Smoked Peppers for Chipotle

Making our yearly batch of smoked hot peppers for chipotle sauce.

Matt picked the peppers—Homemade metal smoking container made with rabbit fencing. Matt looks a little devilish with the smoker going in the background. He's actually very sweet.


We grow a mix of Hungarian Hot Wax, Jalapeño and Serrano and allow them to mature to a nice dark red color on the plants before harvesting them for this project.

Cooking the peppers—Very important: Do not take the stems off before smoking, they get too dried out. Pulled off the smoker, they look a little oily—that is perfect!

Smoke them until they are soft and almost oily-looking, but don't allow them to turn black!


Pureé!

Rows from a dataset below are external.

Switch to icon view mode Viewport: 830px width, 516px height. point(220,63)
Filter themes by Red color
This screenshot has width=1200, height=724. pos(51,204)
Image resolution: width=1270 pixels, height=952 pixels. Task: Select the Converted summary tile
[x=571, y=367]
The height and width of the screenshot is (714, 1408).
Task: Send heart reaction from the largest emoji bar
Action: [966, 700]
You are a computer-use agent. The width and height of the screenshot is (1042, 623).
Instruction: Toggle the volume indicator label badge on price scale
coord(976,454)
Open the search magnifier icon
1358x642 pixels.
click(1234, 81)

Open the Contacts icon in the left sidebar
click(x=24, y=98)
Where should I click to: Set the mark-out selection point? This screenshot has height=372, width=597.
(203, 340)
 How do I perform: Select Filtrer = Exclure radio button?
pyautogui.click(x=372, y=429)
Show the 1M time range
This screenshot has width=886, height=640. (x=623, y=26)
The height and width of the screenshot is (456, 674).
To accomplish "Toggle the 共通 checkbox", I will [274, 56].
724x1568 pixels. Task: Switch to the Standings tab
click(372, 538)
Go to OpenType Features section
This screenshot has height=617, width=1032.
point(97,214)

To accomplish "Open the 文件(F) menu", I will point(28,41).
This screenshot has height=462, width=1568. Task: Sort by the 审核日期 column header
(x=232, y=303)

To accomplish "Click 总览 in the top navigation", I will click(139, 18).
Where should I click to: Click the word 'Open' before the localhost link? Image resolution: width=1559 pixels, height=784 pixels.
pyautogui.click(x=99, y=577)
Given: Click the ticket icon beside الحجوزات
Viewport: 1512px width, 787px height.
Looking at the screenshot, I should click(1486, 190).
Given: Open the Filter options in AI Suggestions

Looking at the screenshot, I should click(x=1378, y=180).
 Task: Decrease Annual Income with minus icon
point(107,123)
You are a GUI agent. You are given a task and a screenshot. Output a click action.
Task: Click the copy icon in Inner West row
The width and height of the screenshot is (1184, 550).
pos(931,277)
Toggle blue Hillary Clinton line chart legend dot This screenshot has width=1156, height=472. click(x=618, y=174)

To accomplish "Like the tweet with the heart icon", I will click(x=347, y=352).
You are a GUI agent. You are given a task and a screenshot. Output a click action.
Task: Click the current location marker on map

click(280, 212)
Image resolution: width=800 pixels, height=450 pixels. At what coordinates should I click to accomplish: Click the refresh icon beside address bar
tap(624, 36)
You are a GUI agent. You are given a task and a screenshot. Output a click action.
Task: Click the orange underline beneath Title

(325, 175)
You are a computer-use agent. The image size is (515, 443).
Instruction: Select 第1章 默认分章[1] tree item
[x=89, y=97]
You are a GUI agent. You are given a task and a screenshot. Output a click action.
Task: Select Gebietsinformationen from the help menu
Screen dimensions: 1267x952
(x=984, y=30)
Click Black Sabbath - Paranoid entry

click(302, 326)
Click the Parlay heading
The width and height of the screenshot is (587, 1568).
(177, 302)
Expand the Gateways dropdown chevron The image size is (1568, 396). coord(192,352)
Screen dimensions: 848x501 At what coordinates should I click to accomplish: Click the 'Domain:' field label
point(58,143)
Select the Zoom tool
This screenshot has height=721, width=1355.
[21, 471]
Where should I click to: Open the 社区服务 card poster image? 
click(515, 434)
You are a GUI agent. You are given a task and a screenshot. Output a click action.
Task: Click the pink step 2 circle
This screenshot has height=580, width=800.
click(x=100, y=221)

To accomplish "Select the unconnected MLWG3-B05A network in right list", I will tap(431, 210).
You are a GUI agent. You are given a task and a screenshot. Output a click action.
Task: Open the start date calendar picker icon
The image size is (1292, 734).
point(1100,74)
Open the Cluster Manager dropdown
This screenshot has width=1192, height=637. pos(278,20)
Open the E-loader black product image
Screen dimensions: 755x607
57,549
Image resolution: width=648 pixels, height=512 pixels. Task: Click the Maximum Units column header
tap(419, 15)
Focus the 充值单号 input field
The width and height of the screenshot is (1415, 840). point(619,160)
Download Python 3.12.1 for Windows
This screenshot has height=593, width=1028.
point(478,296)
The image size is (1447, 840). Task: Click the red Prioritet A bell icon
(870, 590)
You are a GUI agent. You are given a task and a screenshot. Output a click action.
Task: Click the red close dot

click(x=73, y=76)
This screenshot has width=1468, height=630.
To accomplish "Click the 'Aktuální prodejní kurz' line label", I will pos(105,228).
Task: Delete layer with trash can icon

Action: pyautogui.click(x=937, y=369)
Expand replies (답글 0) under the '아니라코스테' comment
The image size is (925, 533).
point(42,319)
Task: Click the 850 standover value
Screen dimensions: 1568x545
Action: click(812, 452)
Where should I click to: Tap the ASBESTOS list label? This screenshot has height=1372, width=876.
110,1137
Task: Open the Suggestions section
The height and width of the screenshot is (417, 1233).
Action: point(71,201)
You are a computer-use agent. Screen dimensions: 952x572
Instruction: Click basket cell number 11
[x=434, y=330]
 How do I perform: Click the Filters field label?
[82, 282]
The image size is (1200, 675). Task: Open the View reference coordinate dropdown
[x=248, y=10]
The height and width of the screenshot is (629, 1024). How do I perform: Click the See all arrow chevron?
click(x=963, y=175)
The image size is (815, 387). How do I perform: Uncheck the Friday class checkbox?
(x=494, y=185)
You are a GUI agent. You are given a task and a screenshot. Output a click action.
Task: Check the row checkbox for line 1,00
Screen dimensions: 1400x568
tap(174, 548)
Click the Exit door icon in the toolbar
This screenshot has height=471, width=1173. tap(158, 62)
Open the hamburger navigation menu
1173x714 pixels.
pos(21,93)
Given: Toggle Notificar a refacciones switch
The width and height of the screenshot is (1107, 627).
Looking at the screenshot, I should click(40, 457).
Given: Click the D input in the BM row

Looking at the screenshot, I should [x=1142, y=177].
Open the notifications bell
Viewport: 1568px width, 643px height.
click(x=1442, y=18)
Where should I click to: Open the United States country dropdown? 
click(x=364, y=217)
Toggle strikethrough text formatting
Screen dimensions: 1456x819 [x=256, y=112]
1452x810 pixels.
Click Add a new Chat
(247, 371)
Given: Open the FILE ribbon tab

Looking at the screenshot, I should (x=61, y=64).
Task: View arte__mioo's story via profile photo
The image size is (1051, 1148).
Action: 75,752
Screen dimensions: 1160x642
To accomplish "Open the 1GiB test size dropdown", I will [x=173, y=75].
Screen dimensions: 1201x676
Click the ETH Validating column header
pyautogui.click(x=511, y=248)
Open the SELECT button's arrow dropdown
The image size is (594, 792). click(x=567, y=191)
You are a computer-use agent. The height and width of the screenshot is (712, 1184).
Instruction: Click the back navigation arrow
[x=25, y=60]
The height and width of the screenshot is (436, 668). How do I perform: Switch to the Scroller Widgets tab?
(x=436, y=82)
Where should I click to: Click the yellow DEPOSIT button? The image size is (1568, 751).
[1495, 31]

Pull the stems off before pureé process. Wear latex gloves!!!


Purée with a little salt, place in glass jars for the refrigerator, and freezer. Do not freeze using plastic bags or plastic containers, the smoky smell will take over everything else in your freezer!


Pepper sauce in Jars—like gold going into the freezer.

We love this mixed into sour cream for dipping tortilla chips or put onto burritos. We also love our chipotle sauce plain alongside fried potatoes and eggs for breakfast.

I add it to homemade or store-bought bbq sauce , all bean dishes using black beans or pinto beans and also to vegetable soup to give it a little kick!

This sauce is more of a paste, very thick! Thin it down with a little water if you want to.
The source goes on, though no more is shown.